Con los nervios de punta, esperaba que el teléfono sonara y empezara la entrevista radial. Pensaba en qué me preguntarían y cómo respondería. Entonces, oré: «Señor, soy mucho mejor escribiendo, pero supongo que, como sucedió con Moisés, debo confiar en que me darás las palabras que debo decir».

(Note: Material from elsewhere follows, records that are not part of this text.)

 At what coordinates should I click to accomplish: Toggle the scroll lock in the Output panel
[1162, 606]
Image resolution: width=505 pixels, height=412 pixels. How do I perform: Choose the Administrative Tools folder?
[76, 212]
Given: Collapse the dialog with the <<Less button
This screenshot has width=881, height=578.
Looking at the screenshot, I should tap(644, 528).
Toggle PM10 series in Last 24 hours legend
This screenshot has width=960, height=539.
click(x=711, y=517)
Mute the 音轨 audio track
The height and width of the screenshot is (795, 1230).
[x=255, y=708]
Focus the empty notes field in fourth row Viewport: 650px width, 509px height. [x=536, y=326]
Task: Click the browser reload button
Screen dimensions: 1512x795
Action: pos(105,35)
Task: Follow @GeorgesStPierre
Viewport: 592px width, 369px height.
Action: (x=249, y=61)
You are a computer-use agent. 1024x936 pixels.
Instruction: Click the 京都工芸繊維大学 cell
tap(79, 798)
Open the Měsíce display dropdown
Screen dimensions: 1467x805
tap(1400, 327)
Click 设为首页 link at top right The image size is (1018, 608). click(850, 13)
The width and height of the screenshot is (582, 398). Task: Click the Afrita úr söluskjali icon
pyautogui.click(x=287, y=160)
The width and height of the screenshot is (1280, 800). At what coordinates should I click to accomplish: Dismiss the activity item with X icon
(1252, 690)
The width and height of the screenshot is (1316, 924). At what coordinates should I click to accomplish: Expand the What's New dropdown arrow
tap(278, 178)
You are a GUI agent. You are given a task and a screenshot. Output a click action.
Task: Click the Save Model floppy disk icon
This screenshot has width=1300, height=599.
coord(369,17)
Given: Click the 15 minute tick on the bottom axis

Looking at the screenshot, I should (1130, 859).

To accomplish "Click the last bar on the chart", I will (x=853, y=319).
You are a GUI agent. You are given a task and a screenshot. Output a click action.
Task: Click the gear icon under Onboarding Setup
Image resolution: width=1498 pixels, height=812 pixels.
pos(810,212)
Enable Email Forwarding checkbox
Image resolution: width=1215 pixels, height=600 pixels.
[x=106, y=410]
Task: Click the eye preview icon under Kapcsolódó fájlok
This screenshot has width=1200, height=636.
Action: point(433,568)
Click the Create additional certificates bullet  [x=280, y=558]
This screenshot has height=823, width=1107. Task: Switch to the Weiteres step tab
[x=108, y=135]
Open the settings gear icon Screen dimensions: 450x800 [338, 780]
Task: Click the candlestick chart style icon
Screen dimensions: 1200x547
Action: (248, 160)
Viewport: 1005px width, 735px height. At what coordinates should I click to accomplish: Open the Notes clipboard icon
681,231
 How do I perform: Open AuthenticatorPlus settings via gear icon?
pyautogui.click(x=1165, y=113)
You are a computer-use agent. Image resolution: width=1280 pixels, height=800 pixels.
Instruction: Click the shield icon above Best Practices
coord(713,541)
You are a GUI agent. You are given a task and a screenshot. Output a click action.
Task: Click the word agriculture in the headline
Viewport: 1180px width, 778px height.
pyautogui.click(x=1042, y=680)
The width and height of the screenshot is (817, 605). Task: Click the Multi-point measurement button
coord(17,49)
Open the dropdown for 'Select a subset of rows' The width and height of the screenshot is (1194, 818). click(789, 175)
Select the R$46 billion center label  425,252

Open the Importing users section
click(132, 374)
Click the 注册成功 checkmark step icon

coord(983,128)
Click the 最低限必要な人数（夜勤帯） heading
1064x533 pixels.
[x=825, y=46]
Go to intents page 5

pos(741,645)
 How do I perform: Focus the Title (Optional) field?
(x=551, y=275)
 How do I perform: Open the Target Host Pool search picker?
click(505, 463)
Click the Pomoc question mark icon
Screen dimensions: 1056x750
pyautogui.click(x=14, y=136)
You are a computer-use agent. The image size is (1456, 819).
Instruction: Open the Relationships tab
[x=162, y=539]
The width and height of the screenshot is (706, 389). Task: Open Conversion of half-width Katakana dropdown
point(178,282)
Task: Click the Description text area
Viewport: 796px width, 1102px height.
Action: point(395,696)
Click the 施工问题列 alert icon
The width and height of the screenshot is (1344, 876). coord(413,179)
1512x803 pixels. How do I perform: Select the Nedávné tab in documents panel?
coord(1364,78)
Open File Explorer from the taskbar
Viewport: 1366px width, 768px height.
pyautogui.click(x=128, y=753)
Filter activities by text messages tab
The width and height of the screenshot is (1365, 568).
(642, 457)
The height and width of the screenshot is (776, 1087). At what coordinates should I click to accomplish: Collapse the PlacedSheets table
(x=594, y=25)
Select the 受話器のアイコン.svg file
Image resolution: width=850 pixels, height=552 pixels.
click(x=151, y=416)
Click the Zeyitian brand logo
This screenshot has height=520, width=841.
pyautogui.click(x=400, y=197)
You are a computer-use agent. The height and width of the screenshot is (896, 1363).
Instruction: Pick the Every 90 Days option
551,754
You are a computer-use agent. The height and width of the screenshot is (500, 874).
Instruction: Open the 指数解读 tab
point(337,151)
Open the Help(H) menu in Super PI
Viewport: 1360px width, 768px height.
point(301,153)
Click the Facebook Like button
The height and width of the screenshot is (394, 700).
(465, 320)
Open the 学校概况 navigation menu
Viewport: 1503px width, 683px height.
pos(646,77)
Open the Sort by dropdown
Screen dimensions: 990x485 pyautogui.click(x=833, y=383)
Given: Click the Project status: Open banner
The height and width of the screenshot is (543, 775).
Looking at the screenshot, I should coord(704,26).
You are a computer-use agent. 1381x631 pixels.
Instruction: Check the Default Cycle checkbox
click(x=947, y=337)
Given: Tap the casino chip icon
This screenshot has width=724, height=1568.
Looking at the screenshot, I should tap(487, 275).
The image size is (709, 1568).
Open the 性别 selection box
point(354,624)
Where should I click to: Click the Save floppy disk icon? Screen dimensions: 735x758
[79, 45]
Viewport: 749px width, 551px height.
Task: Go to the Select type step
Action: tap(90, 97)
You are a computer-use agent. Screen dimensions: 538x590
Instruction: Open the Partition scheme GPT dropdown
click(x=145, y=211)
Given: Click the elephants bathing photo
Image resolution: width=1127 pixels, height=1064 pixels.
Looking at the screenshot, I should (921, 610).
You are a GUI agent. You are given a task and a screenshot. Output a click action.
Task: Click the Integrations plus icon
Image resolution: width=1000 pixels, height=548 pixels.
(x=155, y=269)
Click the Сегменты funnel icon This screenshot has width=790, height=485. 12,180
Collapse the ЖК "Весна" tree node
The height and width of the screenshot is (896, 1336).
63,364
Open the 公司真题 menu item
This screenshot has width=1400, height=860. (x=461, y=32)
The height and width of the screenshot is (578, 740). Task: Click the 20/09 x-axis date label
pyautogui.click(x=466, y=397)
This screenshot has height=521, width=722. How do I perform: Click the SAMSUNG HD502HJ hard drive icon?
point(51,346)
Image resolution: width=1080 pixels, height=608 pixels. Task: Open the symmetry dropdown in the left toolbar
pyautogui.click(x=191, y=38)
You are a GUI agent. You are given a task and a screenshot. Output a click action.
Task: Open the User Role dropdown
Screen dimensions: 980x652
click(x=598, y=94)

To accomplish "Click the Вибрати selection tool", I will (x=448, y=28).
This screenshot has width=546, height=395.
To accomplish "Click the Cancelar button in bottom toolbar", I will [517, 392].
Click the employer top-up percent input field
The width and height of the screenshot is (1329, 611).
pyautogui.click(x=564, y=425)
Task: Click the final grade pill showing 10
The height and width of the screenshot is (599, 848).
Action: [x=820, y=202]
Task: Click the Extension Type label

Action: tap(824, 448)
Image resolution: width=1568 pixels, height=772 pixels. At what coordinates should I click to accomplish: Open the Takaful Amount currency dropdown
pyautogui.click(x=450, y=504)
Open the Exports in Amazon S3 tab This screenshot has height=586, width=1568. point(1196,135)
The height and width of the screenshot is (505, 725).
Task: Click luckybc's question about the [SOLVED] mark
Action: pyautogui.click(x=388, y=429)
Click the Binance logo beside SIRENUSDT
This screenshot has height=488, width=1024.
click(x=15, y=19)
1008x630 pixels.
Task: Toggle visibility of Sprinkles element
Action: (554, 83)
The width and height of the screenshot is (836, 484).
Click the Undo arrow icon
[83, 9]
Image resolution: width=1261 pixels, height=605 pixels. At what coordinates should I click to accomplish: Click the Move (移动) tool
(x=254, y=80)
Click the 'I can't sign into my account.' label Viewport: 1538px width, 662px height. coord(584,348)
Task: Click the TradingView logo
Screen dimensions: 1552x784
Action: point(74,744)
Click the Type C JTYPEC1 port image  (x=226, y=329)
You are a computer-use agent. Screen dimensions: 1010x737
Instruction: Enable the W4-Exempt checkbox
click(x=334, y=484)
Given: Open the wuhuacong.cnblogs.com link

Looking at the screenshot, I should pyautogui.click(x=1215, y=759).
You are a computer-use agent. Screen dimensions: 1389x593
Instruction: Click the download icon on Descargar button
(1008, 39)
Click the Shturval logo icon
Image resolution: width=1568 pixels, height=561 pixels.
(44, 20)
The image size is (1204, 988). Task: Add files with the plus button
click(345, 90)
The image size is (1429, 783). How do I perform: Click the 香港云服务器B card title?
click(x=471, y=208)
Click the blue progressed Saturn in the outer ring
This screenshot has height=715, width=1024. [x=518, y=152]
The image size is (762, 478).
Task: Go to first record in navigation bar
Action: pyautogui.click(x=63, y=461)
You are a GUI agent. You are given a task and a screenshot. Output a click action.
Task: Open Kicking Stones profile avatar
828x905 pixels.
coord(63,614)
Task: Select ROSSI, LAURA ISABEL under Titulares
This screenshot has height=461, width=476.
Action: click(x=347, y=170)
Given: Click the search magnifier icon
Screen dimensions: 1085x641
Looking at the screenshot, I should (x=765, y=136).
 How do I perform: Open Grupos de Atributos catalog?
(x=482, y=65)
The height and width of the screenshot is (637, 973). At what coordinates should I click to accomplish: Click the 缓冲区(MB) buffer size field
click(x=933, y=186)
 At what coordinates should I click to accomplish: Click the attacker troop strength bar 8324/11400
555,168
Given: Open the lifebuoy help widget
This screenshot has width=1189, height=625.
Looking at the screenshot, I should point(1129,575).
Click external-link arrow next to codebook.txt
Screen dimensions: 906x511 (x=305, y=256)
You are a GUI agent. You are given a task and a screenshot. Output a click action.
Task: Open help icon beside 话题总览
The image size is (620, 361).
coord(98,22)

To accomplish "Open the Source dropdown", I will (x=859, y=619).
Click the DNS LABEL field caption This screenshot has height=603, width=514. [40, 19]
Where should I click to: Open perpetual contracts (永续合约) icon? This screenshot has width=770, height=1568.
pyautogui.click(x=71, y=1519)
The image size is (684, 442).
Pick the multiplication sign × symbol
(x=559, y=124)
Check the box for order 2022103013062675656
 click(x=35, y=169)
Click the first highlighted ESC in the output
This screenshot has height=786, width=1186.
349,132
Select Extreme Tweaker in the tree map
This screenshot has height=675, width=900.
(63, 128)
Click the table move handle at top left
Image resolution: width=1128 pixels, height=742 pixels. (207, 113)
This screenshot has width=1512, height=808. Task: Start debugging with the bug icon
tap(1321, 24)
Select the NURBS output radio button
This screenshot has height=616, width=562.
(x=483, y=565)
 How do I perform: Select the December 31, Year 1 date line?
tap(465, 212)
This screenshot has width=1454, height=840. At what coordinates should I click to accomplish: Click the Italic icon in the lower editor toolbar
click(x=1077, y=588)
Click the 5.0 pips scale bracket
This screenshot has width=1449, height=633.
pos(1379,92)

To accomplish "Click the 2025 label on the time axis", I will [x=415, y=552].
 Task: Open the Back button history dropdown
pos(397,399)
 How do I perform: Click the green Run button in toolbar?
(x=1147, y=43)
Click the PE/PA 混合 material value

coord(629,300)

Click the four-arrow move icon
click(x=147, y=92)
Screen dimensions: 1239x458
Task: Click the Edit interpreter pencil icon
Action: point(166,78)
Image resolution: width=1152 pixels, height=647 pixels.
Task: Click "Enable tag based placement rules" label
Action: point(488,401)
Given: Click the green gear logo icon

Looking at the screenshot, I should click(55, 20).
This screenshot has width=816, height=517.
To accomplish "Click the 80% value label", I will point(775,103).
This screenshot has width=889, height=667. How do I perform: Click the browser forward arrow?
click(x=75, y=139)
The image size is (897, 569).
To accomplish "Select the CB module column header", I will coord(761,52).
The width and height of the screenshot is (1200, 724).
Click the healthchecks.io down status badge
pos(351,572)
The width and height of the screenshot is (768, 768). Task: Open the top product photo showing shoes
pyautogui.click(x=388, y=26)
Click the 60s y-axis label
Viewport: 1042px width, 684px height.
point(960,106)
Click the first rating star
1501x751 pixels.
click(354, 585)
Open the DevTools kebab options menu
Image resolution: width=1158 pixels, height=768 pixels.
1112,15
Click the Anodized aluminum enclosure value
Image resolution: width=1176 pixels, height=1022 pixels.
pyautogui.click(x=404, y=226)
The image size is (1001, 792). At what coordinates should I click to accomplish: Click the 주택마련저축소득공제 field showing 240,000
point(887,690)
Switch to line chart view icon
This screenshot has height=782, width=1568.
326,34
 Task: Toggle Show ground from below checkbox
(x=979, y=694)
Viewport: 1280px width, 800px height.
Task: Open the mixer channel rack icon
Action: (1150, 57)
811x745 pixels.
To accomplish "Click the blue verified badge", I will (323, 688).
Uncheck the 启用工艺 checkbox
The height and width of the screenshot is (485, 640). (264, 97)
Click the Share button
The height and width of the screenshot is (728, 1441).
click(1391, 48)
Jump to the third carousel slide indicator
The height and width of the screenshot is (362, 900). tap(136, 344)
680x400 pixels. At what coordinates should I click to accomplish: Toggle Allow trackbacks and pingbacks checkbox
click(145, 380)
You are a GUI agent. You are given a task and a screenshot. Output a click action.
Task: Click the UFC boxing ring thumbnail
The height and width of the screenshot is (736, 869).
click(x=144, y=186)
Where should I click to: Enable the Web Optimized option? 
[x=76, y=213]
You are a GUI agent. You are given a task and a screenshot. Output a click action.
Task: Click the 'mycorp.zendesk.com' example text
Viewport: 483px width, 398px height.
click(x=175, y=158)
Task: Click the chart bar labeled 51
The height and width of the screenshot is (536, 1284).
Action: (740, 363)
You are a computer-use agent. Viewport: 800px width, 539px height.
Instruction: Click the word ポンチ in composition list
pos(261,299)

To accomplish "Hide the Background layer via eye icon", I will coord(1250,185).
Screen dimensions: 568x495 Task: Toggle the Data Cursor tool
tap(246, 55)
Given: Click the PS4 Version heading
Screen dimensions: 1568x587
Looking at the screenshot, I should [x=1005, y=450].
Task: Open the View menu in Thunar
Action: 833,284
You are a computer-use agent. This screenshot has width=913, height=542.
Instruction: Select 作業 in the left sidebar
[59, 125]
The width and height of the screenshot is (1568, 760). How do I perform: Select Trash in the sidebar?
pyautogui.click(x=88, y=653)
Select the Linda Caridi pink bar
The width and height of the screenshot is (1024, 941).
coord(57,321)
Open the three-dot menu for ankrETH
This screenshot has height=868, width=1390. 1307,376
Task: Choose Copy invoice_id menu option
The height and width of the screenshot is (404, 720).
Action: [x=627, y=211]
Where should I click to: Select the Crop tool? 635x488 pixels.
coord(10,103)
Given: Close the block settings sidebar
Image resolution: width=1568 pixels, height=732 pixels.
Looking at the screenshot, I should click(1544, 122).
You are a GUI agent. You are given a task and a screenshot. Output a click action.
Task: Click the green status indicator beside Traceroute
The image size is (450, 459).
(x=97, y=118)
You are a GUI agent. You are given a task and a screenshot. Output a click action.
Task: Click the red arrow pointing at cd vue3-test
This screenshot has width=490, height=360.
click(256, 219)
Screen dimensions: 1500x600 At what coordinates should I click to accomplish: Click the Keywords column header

Por supuesto, no estoy comparándome con Moisés, el líder del pueblo de Dios que los ayudó a huir de la esclavitud en Egipto para ir a vivir en la tierra prometida. Moisés, un líder reticente, necesitó que el Señor le confirmara que los israelitas lo escucharían. Por eso, Dios le dio señales —tales como convertir su cayado en una serpiente (Éxodo 4:3)—, pero Moisés siguió vacilante, argumentando que era lento para hablar (v. 10). Entonces, Dios le recordó que Él era el Señor y que lo ayudaría; «estaría con su boca», como traducen este versículo algunos eruditos de la Biblia.
Sabemos que, desde la venida del Espíritu Santo en Pentecostés, el Espíritu de Dios vive en sus hijos y que, por más ineptos que nos sintamos, Él nos capacitará para que llevemos a cabo lo que nos asigne. El Señor «estará con nuestra boca».